• [Directive] Put all of the data below into a two-column CSV with the headers input and output. Give each input its own row, with its text and its answer each in one quoted field and every line break replaced by a space.

Word and element pointing data
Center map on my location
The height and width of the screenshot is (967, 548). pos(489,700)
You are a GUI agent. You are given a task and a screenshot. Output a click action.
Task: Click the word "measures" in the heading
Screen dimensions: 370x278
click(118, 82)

• [The response]
input,output
"Center map on my location","The height and width of the screenshot is (967, 548). pos(489,700)"
"You are a GUI agent. You are given a task and a screenshot. Output a click action. Task: Click the word ""measures"" in the heading Screen dimensions: 370x278","click(118, 82)"